Be sure to find out how to use moving averages and what they mean. After you understand them and what goes into them, you can manipulate moving averages to your advantage and to coincide with your trading style.

Develop and manage your trading system

To be able to trade outside the pack, you need to develop your own trading system, using your own favorite tools. Although you can use tools provided in off-the-shelf software packages, you want to develop and adapt a trading system that fits uniquely with your personality and trading objectives.

You’ll need to constantly monitor your system’s successes and failures and look for ways to make improvements.

Know your costs

Not only do you have to worry about commissions or transaction fees, but you also must watch for any slippage in your trades. Even though you may be using stop or limit orders, you rarely end up executing trades at the exact entry or exit prices you plan. Some slippage is bound to occur, so be sure that you carefully monitor your commission costs, transaction fees, and slippage costs.

In addition, don’t forget to consider the tax man. If you’re trading stocks that you hold for less than a year, any profits you make are taxed as current income instead of at lower capital-gains tax rates.

Traders must also avoid being caught by wash sale rules. Most trading losses can be used to offset trading gains and thus reduce your income tax burden, but if you sell a stock for a loss and repurchase the same stock within 30 days, your trading loss for that transaction can’t be deducted.

Have an exit strategy

Knowing when to take your profits and get out and when to accept your losses and close a position before it becomes even more damaging can be among the hardest lessons any trader must learn. All too often you’re enticed by the win and want to ride it to the absolute top.

Wise traders plan their exit points at the top and bottom of each position long before they ever enter that position. Getting caught up in the emotions of a winning trade is easy, but don’t forget you’re operating a business.
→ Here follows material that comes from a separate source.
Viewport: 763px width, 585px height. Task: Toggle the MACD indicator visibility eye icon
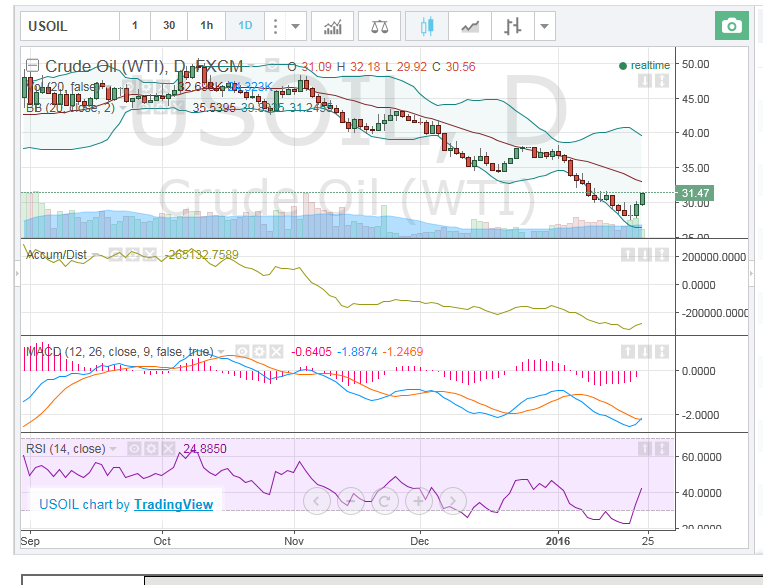[x=241, y=352]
Watch for signals, don’t anticipate them

After you make a decision to buy a stock, you may find that you’re impatient to actually get into that position. You start watching the charts and waiting for the right signal to buy. Often, you’ll see charts move close to your planned signal but not actually reach it.
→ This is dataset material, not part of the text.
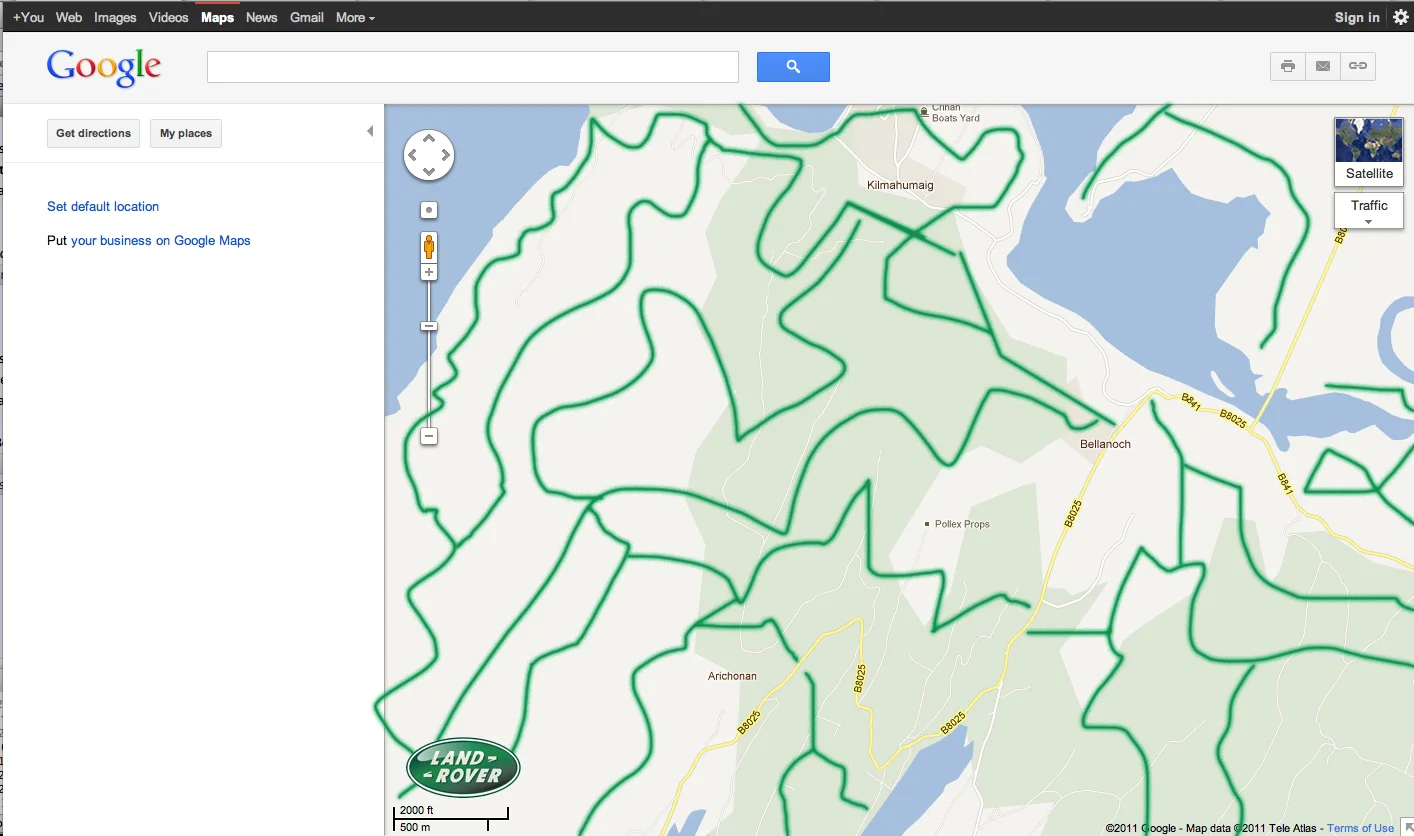Screen dimensions: 1414x836
Task: Select the orange Pegman street view icon
Action: point(429,246)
Wait for the signal you’ve designated in your plan. Don’t anticipate any moves, even if the stock price is getting close to that point on your charts. You may miss the perfect entry point, but you’ll be less likely to make that fatal mistake of entering a position before the signal is triggered only to see your stock reverse course and thus be forced to take a loss.

Buy on strength, sell on weakness

When you see a stock showing strength and heading into an uptrend, it’s time to buy. When you see a stock falling and showing signs of entering a weakening period, it’s time to sell. If a weak stock takes a turn for the better, you can always reenter the position.

Keep a trading journal and review it often

The only way you can ever improve your trading skills is by keeping track of what works and what doesn’t and trying to gauge why. After each trade, take the time to write down the details of the trade and what went right and/or wrong with that trade. You can only improve what you measure, so measure everything and put it in your trading journal.